▶ _Task instructions_
Both the line below containing "Click the cell containing name A12" and the line containing "Task: Open the three-dot more options menu", along with every line between them, should be repeated exactly; no other line belongs in the answer.

(Dataset excerpts)

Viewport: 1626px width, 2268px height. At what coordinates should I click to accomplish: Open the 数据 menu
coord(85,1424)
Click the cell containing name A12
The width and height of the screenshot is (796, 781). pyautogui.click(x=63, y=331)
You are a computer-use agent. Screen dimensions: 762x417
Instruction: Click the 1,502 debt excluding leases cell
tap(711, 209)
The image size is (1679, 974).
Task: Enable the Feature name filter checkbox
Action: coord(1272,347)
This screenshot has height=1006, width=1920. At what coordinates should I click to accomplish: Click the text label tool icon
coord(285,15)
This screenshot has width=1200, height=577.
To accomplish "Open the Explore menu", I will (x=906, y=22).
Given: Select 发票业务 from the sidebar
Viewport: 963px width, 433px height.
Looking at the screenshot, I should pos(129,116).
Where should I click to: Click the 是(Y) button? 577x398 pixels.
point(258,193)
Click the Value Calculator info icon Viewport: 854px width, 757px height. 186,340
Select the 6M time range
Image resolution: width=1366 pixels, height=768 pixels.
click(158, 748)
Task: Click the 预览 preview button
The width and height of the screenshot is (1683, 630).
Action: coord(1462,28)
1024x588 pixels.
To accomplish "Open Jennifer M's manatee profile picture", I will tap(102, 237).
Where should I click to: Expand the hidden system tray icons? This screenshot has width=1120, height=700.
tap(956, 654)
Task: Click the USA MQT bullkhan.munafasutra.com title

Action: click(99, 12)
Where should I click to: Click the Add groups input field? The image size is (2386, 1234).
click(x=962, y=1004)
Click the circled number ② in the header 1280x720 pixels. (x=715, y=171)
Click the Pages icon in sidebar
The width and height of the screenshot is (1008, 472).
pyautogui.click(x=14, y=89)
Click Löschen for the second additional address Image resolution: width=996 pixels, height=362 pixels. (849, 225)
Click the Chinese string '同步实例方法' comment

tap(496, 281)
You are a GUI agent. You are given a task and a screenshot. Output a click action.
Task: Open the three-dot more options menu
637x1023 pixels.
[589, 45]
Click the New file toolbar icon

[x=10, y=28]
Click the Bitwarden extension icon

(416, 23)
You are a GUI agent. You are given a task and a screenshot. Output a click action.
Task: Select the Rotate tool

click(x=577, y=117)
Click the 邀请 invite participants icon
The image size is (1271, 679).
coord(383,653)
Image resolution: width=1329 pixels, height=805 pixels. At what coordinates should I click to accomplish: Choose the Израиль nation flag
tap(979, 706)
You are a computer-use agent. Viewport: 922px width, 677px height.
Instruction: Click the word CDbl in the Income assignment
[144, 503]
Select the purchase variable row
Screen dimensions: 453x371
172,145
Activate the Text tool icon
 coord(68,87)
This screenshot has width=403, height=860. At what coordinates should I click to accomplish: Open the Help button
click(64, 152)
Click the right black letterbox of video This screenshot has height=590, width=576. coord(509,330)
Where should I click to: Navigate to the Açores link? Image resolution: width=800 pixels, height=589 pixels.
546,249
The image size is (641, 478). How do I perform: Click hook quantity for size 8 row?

(End Dataset excerpts)

▶ _Answer to the problem_
Click the cell containing name A12
The width and height of the screenshot is (796, 781). pyautogui.click(x=63, y=331)
You are a computer-use agent. Screen dimensions: 762x417
Instruction: Click the 1,502 debt excluding leases cell
tap(711, 209)
The image size is (1679, 974).
Task: Enable the Feature name filter checkbox
Action: coord(1272,347)
This screenshot has height=1006, width=1920. At what coordinates should I click to accomplish: Click the text label tool icon
coord(285,15)
This screenshot has width=1200, height=577.
To accomplish "Open the Explore menu", I will (x=906, y=22).
Given: Select 发票业务 from the sidebar
Viewport: 963px width, 433px height.
Looking at the screenshot, I should pos(129,116).
Where should I click to: Click the 是(Y) button? 577x398 pixels.
point(258,193)
Click the Value Calculator info icon Viewport: 854px width, 757px height. 186,340
Select the 6M time range
Image resolution: width=1366 pixels, height=768 pixels.
click(158, 748)
Task: Click the 预览 preview button
The width and height of the screenshot is (1683, 630).
Action: coord(1462,28)
1024x588 pixels.
To accomplish "Open Jennifer M's manatee profile picture", I will tap(102, 237).
Where should I click to: Expand the hidden system tray icons? This screenshot has width=1120, height=700.
tap(956, 654)
Task: Click the USA MQT bullkhan.munafasutra.com title

Action: click(99, 12)
Where should I click to: Click the Add groups input field? The image size is (2386, 1234).
click(x=962, y=1004)
Click the circled number ② in the header 1280x720 pixels. (x=715, y=171)
Click the Pages icon in sidebar
The width and height of the screenshot is (1008, 472).
pyautogui.click(x=14, y=89)
Click Löschen for the second additional address Image resolution: width=996 pixels, height=362 pixels. (849, 225)
Click the Chinese string '同步实例方法' comment

tap(496, 281)
You are a GUI agent. You are given a task and a screenshot. Output a click action.
Task: Open the three-dot more options menu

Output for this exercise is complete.